Lower level solutions if the security is also lower level. A lot of anti-teleportation effects in 5e affect only creatures (see Hallow, for example). While it doesn't explicitly state that Instant Summons is a teleport, even if it were, most of these anti-teleport measures would fail. I can easily see a temple with Hallow in place in its library to stop people from teleporting out. Someone wants to steal a rare book. They read it, mark it, give the boo back to the librarian, subject themselves to search (for a book) at the exit, and go to the inn or home where they then activate the summons and BAM! Have the book.

The spell states that the object gets an invisible mark, and the sapphire has the name of the object invisibly scribed on it. Detect invisible would have to be the number one go to spell of magical security. There is also an active, dispellable magical effect on both. If that's not detectable with detect magic, then nothing is.
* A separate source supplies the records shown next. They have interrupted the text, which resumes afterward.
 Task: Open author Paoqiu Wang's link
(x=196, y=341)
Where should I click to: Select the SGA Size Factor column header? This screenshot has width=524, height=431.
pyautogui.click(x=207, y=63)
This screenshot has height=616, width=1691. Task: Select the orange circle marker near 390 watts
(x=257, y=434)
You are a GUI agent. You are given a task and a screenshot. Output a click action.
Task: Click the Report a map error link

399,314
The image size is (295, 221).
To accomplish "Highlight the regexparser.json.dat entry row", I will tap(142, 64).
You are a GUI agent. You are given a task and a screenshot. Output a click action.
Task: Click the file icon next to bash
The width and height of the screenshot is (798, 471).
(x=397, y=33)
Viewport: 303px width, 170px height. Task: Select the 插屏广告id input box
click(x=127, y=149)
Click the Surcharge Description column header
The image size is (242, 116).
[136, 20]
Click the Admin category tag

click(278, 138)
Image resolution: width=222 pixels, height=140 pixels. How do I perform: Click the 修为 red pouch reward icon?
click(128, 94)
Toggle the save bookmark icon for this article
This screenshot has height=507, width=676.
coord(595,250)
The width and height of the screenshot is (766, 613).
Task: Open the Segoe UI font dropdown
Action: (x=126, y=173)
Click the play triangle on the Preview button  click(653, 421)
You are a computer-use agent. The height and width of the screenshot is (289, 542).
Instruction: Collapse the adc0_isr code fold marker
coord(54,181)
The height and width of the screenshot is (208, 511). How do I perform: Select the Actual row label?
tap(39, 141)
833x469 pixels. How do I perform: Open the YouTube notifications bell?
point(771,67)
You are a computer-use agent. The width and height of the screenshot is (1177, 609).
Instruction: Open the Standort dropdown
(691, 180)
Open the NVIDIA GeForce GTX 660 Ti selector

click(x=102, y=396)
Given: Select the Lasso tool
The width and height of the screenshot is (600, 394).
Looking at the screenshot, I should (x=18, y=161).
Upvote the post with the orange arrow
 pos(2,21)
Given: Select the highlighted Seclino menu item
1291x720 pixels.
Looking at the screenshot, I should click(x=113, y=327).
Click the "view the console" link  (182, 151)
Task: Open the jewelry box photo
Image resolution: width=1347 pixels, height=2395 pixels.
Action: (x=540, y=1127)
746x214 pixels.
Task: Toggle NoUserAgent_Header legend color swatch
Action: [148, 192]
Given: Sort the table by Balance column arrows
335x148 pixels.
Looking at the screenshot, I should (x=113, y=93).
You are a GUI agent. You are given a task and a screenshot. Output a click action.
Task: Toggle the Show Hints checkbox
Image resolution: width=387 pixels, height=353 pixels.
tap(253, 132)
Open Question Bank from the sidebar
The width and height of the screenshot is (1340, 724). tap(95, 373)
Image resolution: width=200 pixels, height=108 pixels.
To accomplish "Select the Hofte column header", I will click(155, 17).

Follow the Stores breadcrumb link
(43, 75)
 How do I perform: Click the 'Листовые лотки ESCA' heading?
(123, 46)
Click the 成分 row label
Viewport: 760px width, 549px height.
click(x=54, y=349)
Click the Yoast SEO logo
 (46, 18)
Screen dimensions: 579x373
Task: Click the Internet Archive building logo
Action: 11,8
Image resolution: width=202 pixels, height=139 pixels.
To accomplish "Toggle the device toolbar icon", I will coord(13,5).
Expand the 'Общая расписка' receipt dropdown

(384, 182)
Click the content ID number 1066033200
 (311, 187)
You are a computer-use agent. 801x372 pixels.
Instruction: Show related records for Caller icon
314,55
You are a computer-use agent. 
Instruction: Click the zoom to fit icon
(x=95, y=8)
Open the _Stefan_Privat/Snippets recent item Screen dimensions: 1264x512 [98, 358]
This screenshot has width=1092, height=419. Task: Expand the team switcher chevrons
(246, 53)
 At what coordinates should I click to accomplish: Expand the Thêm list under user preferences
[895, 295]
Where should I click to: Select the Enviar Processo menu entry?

Interesting point on the dispellability. That does imply it radiates magic. I don't buy the detect invisible because if the gem is in your pocket or set into your tiara then there will be nothing to detect (in the latter case assuming the invisible mark is facing the setting of the gem). In any event, a simple Nondetection spell stops that and the detect magic. And a physical search turns up nothing because....you don't have the object you intend to smuggle out!

It lets you escape any maze. That seems good to me, even before you use it to mark every way out of the underdark or use it to find which way does not lead you back to the entrance to the dungeon.

Every way out? It marks the shortest path doesn't it.
 

Regardless, Drawmij's has a narrow use case and it's far from a sure thing even then.
Every way out? It marks the shortest path doesn't it.
At every junction it tells you which way is the quickest route to your destination. You don't have to take the route it suggests.